[ИСХОДНЫЙ ФРАГМЕНТ]:
************
Время от времени он бросал в мой адрес резкие обвинения. Я была «притаившейся змеей», «неблагодарным ребенком», я пыталась «поссорить его с друзьями». Письмо было от леди Рипон. Я едва смогла прочесть его из-за застилавших глаза слез, но суть его сводилась к следующему: она пыталась оказать мне поддержку и просила Дягилева изменить свою линию поведения, предоставив мне должное место в своих постановках. «N'exasperez pas Karsavina», («Не обижайте Карсавину») – писала она. Я спокойно призналась, что сообщила о своих проблемах леди Рипон, но сделала это только после того, как обратилась с просьбой к нему самому, но он был слишком рассержен, чтобы слушать мои объяснения, и разгневанный ушел. К счастью, в тот вечер не было спектакля; взгляд в зеркало показал мне, что я не могу показаться на публике. Я заказала ужин в комнату. Вскоре после того, как его принесли, снова появился Дягилев, на этот раз спокойный. Немного смущенно он предложил мне присоединиться к его компании за ужином. Я стала возражать, но, увидев его глаза, красные и припухшие, с удовлетворением поняла, что он тоже всплакнул, и приняла предложение как его публичное извинение. И мы примирились за ужином.

Более того, Дягилев загладил вину – он заказал новый балет «Саломею» специально для меня. После этого у меня не было поводов для жалоб – изумительные роли просто посыпались на меня.

Даже когда мои отношения с Дягилевым были наиболее натянутыми, между мной и Нижинским никогда не возникало соперничества. Но если тогда я не могла найти оправданий для Дягилева, то теперь могу. Имея танцовщика такой значимости, как Нижинский, Дягилев, вполне естественно, хотел расширить репертуар танцовщика, до этого игравшего подчиненную роль по отношению к балерине, подобное стремление не нуждалось в оправдании. Его желание понизить главенствующую роль танцовщицы, повидимому, определялось его видением будущего балета, содержание которого, по его мнению, могло обрести большую выразительность посредством более сильного мужского элемента, чем через женскую грацию.

Если во время возникавших между нами натянутых отношений Дягилев казался мне несправедливым, утешение, хотя и незначительное, возникало при мысли, что он оставлял только для себя исключительное право иногда плохо обращаться со мной и сурово наказывал любую попытку покуситься на привилегии своей ведущей танцовщицы. Один незначительный случай представил его в роли моего защитника. Как бы мелочно это ни казалось, мы, актеры, придаем большое значение правильному расположению в афише наших имен. Такова театральная традиция. Это словно микроб в нашей крови. Так что, когда однажды (и это действительно был единственный случай) мое имя появилось под именем менее значительной исполнительницы нашей труппы, я привлекла к тому внимание Дягилева. Он сидел в тот момент в кресле в моей артистической уборной. Не сказав мне ни слова, он позвал мою костюмершу и послал ее за человеком, ответственным за составление афиш, по стечению обстоятельств оказавшимся мужем той танцовщицы. Когда появился злосчастный виновный, Дягилев поднялся; показав тому афишу, он сказал, задыхаясь:

– Если подобное когда-нибудь повторится… – схватил человечка за воротник, грубо встряхнул и изо всех сил швырнул беднягу к стене.
************
[ДАННЫЕ]:

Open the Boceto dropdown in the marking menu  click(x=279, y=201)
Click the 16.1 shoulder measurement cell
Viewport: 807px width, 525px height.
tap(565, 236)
************
[СПИСОК ЗАДАЧ]:
**a)** Верните без изменений часть исходного фрагмента от «Более того, Дягилев» до «через женскую грацию.» включительно.
**b)** Переведите на английский язык предложение из исходного фрагмента: «Более того, Дягилев загладил вину – он заказал новый балет „Саломею“ специально для меня.»
**c)** Соответствуют ли исходному фрагменту следующие утверждения? (i) В тот вечер спектакля не было. (ii) Между рассказчицей и Нижинским возникало соперничество. (iii) Имя рассказчицы неоднократно оказывалось в афише под именем менее значительной исполнительницы. Для каждого ответьте «да» или «нет» и приведите дословно решающие слова фрагмента.

[ОТВЕТЫ К ЗАДАЧАМ]:
**a)**
Более того, Дягилев загладил вину – он заказал новый балет «Саломею» специально для меня. После этого у меня не было поводов для жалоб – изумительные роли просто посыпались на меня.

Даже когда мои отношения с Дягилевым были наиболее натянутыми, между мной и Нижинским никогда не возникало соперничества. Но если тогда я не могла найти оправданий для Дягилева, то теперь могу. Имея танцовщика такой значимости, как Нижинский, Дягилев, вполне естественно, хотел расширить репертуар танцовщика, до этого игравшего подчиненную роль по отношению к балерине, подобное стремление не нуждалось в оправдании. Его желание понизить главенствующую роль танцовщицы, повидимому, определялось его видением будущего балета, содержание которого, по его мнению, могло обрести большую выразительность посредством более сильного мужского элемента, чем через женскую грацию.

**b)** Moreover, Diaghilev made amends: he commissioned a new ballet, "Salome," especially for me.

**c)**
(i) Да: «К счастью, в тот вечер не было спектакля».
(ii) Нет: «между мной и Нижинским никогда не возникало соперничества».
(iii) Нет: «и это действительно был единственный случай».